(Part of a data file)
======
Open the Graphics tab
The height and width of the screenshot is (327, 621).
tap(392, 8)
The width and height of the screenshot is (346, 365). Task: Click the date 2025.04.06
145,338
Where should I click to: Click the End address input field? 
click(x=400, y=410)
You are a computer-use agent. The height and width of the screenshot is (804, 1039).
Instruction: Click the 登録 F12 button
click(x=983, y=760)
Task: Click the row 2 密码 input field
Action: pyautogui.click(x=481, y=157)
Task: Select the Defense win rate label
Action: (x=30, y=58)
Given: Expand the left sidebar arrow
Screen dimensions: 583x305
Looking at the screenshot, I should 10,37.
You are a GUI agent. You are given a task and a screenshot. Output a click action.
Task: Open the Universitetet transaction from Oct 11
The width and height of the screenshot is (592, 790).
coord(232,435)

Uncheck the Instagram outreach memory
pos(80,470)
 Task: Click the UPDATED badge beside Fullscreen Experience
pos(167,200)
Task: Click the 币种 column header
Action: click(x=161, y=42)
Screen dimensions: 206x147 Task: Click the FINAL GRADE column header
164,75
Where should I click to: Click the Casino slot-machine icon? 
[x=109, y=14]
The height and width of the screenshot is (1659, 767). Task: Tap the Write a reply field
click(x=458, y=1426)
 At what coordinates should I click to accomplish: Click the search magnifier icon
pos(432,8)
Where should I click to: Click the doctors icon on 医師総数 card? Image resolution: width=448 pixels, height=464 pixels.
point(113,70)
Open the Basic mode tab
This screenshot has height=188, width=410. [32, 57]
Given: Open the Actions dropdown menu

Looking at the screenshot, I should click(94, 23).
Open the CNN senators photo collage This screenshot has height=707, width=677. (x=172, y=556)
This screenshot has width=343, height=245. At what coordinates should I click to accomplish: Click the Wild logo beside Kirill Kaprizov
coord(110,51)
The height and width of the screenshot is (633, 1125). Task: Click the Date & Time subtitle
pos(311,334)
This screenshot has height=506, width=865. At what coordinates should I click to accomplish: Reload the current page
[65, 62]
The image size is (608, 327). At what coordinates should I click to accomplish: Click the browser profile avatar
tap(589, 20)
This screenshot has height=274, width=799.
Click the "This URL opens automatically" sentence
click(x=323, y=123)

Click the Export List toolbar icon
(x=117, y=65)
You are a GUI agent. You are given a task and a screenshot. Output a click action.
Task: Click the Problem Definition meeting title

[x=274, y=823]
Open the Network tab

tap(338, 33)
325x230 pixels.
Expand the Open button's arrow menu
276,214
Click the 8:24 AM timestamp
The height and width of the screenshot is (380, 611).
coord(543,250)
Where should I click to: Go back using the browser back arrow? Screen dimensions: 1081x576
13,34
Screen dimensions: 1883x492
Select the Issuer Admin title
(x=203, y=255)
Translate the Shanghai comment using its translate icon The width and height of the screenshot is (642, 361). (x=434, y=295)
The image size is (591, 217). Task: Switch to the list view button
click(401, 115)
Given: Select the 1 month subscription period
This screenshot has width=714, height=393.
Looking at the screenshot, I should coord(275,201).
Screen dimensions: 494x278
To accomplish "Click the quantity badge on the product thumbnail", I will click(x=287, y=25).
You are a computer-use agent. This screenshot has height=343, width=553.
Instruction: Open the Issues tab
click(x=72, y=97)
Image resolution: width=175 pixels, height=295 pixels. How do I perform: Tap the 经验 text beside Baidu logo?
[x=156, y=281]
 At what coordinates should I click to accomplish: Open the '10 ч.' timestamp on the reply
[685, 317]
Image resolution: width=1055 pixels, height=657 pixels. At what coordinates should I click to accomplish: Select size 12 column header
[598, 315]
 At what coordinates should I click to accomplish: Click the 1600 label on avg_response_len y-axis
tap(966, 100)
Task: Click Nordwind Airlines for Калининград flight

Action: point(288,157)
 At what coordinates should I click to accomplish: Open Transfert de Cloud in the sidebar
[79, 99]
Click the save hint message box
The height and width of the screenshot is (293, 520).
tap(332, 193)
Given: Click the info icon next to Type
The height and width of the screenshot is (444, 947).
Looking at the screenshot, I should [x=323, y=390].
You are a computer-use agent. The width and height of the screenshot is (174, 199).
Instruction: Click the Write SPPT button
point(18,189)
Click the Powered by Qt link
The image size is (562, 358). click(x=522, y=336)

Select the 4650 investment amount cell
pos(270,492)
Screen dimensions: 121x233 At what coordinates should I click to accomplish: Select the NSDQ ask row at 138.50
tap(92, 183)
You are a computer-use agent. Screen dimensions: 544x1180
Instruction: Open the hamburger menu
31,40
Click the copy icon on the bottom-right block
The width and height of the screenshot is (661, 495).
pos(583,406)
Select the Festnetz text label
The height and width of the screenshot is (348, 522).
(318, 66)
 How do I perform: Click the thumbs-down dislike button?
======
Exercise task
Render every line of the records above as a numbered list, dropping any blank lines.

Task solution
1. Open the Graphics tab
2. The height and width of the screenshot is (327, 621).
3. tap(392, 8)
4. The width and height of the screenshot is (346, 365). Task: Click the date 2025.04.06
5. 145,338
6. Where should I click to: Click the End address input field? 
7. click(x=400, y=410)
8. You are a computer-use agent. The height and width of the screenshot is (804, 1039).
9. Instruction: Click the 登録 F12 button
10. click(x=983, y=760)
11. Task: Click the row 2 密码 input field
12. Action: pyautogui.click(x=481, y=157)
13. Task: Select the Defense win rate label
14. Action: (x=30, y=58)
15. Given: Expand the left sidebar arrow
16. Screen dimensions: 583x305
17. Looking at the screenshot, I should 10,37.
18. You are a GUI agent. You are given a task and a screenshot. Output a click action.
19. Task: Open the Universitetet transaction from Oct 11
20. The width and height of the screenshot is (592, 790).
21. coord(232,435)
22. Uncheck the Instagram outreach memory
23. pos(80,470)
24.  Task: Click the UPDATED badge beside Fullscreen Experience
25. pos(167,200)
26. Task: Click the 币种 column header
27. Action: click(x=161, y=42)
28. Screen dimensions: 206x147 Task: Click the FINAL GRADE column header
29. 164,75
30. Where should I click to: Click the Casino slot-machine icon? 
31. [x=109, y=14]
32. The height and width of the screenshot is (1659, 767). Task: Tap the Write a reply field
33. click(x=458, y=1426)
34.  At what coordinates should I click to accomplish: Click the search magnifier icon
35. pos(432,8)
36. Where should I click to: Click the doctors icon on 医師総数 card? Image resolution: width=448 pixels, height=464 pixels.
37. point(113,70)
38. Open the Basic mode tab
39. This screenshot has height=188, width=410. [32, 57]
40. Given: Open the Actions dropdown menu
41. Looking at the screenshot, I should click(94, 23).
42. Open the CNN senators photo collage This screenshot has height=707, width=677. (x=172, y=556)
43. This screenshot has width=343, height=245. At what coordinates should I click to accomplish: Click the Wild logo beside Kirill Kaprizov
44. coord(110,51)
45. The height and width of the screenshot is (633, 1125). Task: Click the Date & Time subtitle
46. pos(311,334)
47. This screenshot has height=506, width=865. At what coordinates should I click to accomplish: Reload the current page
48. [65, 62]
49. The image size is (608, 327). At what coordinates should I click to accomplish: Click the browser profile avatar
50. tap(589, 20)
51. This screenshot has height=274, width=799.
52. Click the "This URL opens automatically" sentence
53. click(x=323, y=123)
54. Click the Export List toolbar icon
55. (x=117, y=65)
56. You are a GUI agent. You are given a task and a screenshot. Output a click action.
57. Task: Click the Problem Definition meeting title
58. [x=274, y=823]
59. Open the Network tab
60. tap(338, 33)
61. 325x230 pixels.
62. Expand the Open button's arrow menu
63. 276,214
64. Click the 8:24 AM timestamp
65. The height and width of the screenshot is (380, 611).
66. coord(543,250)
67. Where should I click to: Go back using the browser back arrow? Screen dimensions: 1081x576
68. 13,34
69. Screen dimensions: 1883x492
70. Select the Issuer Admin title
71. (x=203, y=255)
72. Translate the Shanghai comment using its translate icon The width and height of the screenshot is (642, 361). (x=434, y=295)
73. The image size is (591, 217). Task: Switch to the list view button
74. click(401, 115)
75. Given: Select the 1 month subscription period
76. This screenshot has width=714, height=393.
77. Looking at the screenshot, I should coord(275,201).
78. Screen dimensions: 494x278
79. To accomplish "Click the quantity badge on the product thumbnail", I will click(x=287, y=25).
80. You are a computer-use agent. This screenshot has height=343, width=553.
81. Instruction: Open the Issues tab
82. click(x=72, y=97)
83. Image resolution: width=175 pixels, height=295 pixels. How do I perform: Tap the 经验 text beside Baidu logo?
84. [x=156, y=281]
85.  At what coordinates should I click to accomplish: Open the '10 ч.' timestamp on the reply
86. [685, 317]
87. Image resolution: width=1055 pixels, height=657 pixels. At what coordinates should I click to accomplish: Select size 12 column header
88. [598, 315]
89.  At what coordinates should I click to accomplish: Click the 1600 label on avg_response_len y-axis
90. tap(966, 100)
91. Task: Click Nordwind Airlines for Калининград flight
92. Action: point(288,157)
93.  At what coordinates should I click to accomplish: Open Transfert de Cloud in the sidebar
94. [79, 99]
95. Click the save hint message box
96. The height and width of the screenshot is (293, 520).
97. tap(332, 193)
98. Given: Click the info icon next to Type
99. The height and width of the screenshot is (444, 947).
100. Looking at the screenshot, I should [x=323, y=390].
101. You are a computer-use agent. The width and height of the screenshot is (174, 199).
102. Instruction: Click the Write SPPT button
103. point(18,189)
104. Click the Powered by Qt link
105. The image size is (562, 358). click(x=522, y=336)
106. Select the 4650 investment amount cell
107. pos(270,492)
108. Screen dimensions: 121x233 At what coordinates should I click to accomplish: Select the NSDQ ask row at 138.50
109. tap(92, 183)
110. You are a computer-use agent. Screen dimensions: 544x1180
111. Instruction: Open the hamburger menu
112. 31,40
113. Click the copy icon on the bottom-right block
114. The width and height of the screenshot is (661, 495).
115. pos(583,406)
116. Select the Festnetz text label
117. The height and width of the screenshot is (348, 522).
118. (318, 66)
119.  How do I perform: Click the thumbs-down dislike button?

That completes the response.